[jetty-users] Jetty thread spins onIncompleteFlush / SslConnection$1.run forever

Discussion:

Steven Schlansker

2018-07-10 23:39:53 UTC

Hi everyone,

We've observed runaway Jetty threads in our production environment.
The remaining threads seem to continue serving traffic just fine, but two of them are totally stuck, seemingly in a spinloop.

We run Jetty 9.4.11.v20180605 on Java 9.0.4

You can see the difference by comparing a couple of our threads:

[ The "hung" thread has an order of magnitude more CPU time than any other worker thread ]

By sampling the stacks, I am able to notice a couple of hot spots:

"default-pool-4665" #4665 prio=5 os_prio=0 tid=0x00000000013c5000 nid=0x1258 runnable [0x00007ff9eb1ef000]
java.lang.Thread.State: RUNNABLE
at org.eclipse.jetty.io.ssl.SslConnection$1.run(SslConnection.java:121)
at org.eclipse.jetty.io.ssl.SslConnection$DecryptedEndPoint.onIncompleteFlush(SslConnection.java:545)
at org.eclipse.jetty.io.AbstractEndPoint$2.onIncompleteFlush(AbstractEndPoint.java:54)
at org.eclipse.jetty.io.WriteFlusher.write(WriteFlusher.java:332)
at org.eclipse.jetty.io.AbstractEndPoint.write(AbstractEndPoint.java:380)
at org.eclipse.jetty.server.HttpConnection$SendCallback.process(HttpConnection.java:804)
at org.eclipse.jetty.util.IteratingCallback.processing(IteratingCallback.java:241)
at org.eclipse.jetty.util.IteratingCallback.iterate(IteratingCallback.java:224)
at org.eclipse.jetty.server.HttpConnection.send(HttpConnection.java:538)
at org.eclipse.jetty.server.HttpChannel.sendResponse(HttpChannel.java:795)

"default-pool-4665" #4665 prio=5 os_prio=0 tid=0x00000000013c5000 nid=0x1258 runnable [0x00007ff9eb1ef000]
java.lang.Thread.State: RUNNABLE
at java.lang.ThreadLocal$ThreadLocalMap.getEntryAfterMiss(***@9.0.4/ThreadLocal.java:443)
at java.lang.ThreadLocal$ThreadLocalMap.getEntry(***@9.0.4/ThreadLocal.java:418)
at java.lang.ThreadLocal$ThreadLocalMap.access$000(***@9.0.4/ThreadLocal.java:298)
at java.lang.ThreadLocal.get(***@9.0.4/ThreadLocal.java:163)
at org.eclipse.jetty.io.ssl.SslConnection$DecryptedEndPoint.onIncompleteFlush(SslConnection.java:547)
at org.eclipse.jetty.io.AbstractEndPoint$2.onIncompleteFlush(AbstractEndPoint.java:54)
at org.eclipse.jetty.io.WriteFlusher.write(WriteFlusher.java:332)
at org.eclipse.jetty.io.AbstractEndPoint.write(AbstractEndPoint.java:380)
at org.eclipse.jetty.server.HttpConnection$SendCallback.process(HttpConnection.java:804)
at org.eclipse.jetty.util.IteratingCallback.processing(IteratingCallback.java:241)
at org.eclipse.jetty.util.IteratingCallback.iterate(IteratingCallback.java:224)

In a series of dozens of samples, I never saw a stack that was outside AEP.write, every stack trace I got looked like this.
Note how 'ThreadLocal.get' is 1/3 of the time -- this must be a *hot* loop!

I attempted to up the logging level to DEBUG for the WriteFlusher and SslConnection, but unfortunately Jetty
uses this pattern to boost performance in WriteFlusher:

private static final boolean DEBUG = LOG.isDebugEnabled(); // Easy for the compiler to remove the code if DEBUG==false

which means my attempts to increase debugging without restarting were totally ineffective.
(Is the performance boost here worth the inability to change logging levels at runtime?

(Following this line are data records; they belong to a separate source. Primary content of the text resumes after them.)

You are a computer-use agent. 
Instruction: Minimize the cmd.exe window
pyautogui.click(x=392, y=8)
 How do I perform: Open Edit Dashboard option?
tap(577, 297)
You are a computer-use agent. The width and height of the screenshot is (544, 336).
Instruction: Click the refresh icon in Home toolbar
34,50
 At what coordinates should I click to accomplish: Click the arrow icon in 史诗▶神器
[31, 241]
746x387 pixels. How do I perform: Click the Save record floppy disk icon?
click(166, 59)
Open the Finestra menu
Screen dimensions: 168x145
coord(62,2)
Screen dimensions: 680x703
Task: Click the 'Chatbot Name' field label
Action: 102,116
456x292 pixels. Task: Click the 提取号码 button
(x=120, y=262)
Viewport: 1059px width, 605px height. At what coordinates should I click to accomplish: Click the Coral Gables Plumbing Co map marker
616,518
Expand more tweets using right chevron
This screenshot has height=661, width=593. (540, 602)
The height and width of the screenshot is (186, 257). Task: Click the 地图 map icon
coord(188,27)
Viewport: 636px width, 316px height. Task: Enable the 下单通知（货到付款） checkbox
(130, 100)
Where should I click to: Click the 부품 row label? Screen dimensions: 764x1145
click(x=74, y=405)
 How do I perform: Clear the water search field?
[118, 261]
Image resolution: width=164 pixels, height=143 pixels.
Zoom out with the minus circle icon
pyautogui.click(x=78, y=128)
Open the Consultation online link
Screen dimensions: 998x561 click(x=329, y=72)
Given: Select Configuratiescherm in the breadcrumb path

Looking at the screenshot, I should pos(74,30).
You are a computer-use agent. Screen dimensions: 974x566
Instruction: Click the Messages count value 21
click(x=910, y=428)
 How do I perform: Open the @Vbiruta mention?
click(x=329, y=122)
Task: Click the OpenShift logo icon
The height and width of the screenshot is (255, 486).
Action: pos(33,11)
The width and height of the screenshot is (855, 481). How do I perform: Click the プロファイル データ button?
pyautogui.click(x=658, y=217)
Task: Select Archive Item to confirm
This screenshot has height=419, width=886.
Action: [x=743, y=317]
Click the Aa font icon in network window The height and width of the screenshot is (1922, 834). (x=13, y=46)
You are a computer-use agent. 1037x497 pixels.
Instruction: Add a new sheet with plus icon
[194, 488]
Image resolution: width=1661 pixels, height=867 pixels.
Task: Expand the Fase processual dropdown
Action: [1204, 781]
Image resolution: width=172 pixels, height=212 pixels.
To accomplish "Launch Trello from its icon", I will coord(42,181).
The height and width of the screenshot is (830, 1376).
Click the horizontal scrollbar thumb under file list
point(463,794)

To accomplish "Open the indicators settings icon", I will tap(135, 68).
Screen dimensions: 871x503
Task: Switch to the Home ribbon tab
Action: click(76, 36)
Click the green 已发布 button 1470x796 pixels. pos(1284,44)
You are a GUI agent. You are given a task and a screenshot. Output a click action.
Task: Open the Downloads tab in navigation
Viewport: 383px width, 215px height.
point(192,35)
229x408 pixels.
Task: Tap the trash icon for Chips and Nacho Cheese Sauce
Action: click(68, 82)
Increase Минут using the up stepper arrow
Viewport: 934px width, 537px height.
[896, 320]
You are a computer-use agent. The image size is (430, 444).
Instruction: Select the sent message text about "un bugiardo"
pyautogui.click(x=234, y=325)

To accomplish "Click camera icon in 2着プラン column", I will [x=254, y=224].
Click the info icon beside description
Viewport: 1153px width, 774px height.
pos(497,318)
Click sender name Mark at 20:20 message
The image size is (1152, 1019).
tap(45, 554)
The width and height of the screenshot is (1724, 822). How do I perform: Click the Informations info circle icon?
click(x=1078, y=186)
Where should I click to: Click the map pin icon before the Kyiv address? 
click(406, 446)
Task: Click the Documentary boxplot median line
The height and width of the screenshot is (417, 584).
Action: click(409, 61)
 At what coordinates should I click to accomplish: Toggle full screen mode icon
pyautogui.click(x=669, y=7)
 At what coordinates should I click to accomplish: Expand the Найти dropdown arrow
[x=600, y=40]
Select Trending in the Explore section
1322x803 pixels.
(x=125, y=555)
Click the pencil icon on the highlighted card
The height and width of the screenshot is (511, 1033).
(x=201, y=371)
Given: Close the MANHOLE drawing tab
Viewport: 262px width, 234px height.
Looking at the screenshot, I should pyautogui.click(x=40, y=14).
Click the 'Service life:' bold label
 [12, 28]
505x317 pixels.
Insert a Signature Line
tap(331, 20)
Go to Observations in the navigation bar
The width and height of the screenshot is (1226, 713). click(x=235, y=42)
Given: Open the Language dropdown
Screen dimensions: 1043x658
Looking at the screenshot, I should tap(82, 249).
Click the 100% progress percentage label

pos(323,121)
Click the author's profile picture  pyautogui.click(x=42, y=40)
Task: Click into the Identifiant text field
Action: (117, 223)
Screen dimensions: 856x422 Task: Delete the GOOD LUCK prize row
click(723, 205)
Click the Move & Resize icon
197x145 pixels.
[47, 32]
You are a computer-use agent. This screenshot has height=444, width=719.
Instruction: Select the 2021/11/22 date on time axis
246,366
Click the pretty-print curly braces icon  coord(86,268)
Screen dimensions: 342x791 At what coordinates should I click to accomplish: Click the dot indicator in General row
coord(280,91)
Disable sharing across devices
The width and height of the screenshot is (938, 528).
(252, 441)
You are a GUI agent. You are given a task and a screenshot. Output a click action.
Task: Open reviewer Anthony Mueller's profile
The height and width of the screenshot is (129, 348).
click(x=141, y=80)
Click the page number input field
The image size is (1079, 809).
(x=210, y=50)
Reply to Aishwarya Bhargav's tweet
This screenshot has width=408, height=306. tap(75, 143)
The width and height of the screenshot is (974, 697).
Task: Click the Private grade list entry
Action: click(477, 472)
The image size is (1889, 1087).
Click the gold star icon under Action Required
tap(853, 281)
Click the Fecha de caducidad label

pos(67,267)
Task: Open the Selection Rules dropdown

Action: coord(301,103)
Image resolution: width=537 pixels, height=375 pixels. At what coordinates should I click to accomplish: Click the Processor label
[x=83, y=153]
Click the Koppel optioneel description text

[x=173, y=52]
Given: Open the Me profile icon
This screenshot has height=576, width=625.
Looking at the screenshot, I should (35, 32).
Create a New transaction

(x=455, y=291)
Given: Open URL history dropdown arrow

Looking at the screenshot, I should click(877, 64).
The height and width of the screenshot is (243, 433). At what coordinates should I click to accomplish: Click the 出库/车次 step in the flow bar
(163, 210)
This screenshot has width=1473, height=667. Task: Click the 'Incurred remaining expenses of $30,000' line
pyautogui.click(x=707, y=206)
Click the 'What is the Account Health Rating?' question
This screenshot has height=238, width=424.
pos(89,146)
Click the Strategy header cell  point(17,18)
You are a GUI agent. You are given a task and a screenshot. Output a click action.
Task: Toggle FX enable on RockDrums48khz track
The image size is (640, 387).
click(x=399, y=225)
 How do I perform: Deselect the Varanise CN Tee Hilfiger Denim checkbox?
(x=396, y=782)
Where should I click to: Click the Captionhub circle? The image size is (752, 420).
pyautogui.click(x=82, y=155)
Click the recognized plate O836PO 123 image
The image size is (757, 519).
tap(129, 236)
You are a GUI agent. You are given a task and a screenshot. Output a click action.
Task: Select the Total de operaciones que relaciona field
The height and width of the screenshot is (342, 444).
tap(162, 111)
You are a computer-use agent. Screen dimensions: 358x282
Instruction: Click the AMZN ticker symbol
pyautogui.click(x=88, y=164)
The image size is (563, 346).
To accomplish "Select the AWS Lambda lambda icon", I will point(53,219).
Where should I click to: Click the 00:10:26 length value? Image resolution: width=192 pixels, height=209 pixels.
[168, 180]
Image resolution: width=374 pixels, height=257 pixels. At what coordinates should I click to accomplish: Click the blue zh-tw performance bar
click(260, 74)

Pretty annoying in this case! And the JIT ought to be able to elide it all the same if it is actually disabled.)

I dumped the heap and inspected the state of the thread directly.
I observe the following state, an arbitrary point-in-time:

WriteFlusher._state = IDLE
HttpConnectionOverHTTP.state = CLOSED
SslConnection$DecryptedEndPoint._state = OPEN
SSLEngineImpl.connectionState = 2 ( DATA )
SocketChannelImpl.closed = false

I verified (with lsof -i and netstat -a) that the socket is no longer known to the kernel (or, at least, nobody is sitting on the HttpConnectionOverHTTP._endPoint._local.port)

To me, it looks like the thread is stuck in a hot loop where it sees an incomplete flush, "tries again". But the connection is not open, so no data is written,
so it makes no forward progress but also seems to never exit.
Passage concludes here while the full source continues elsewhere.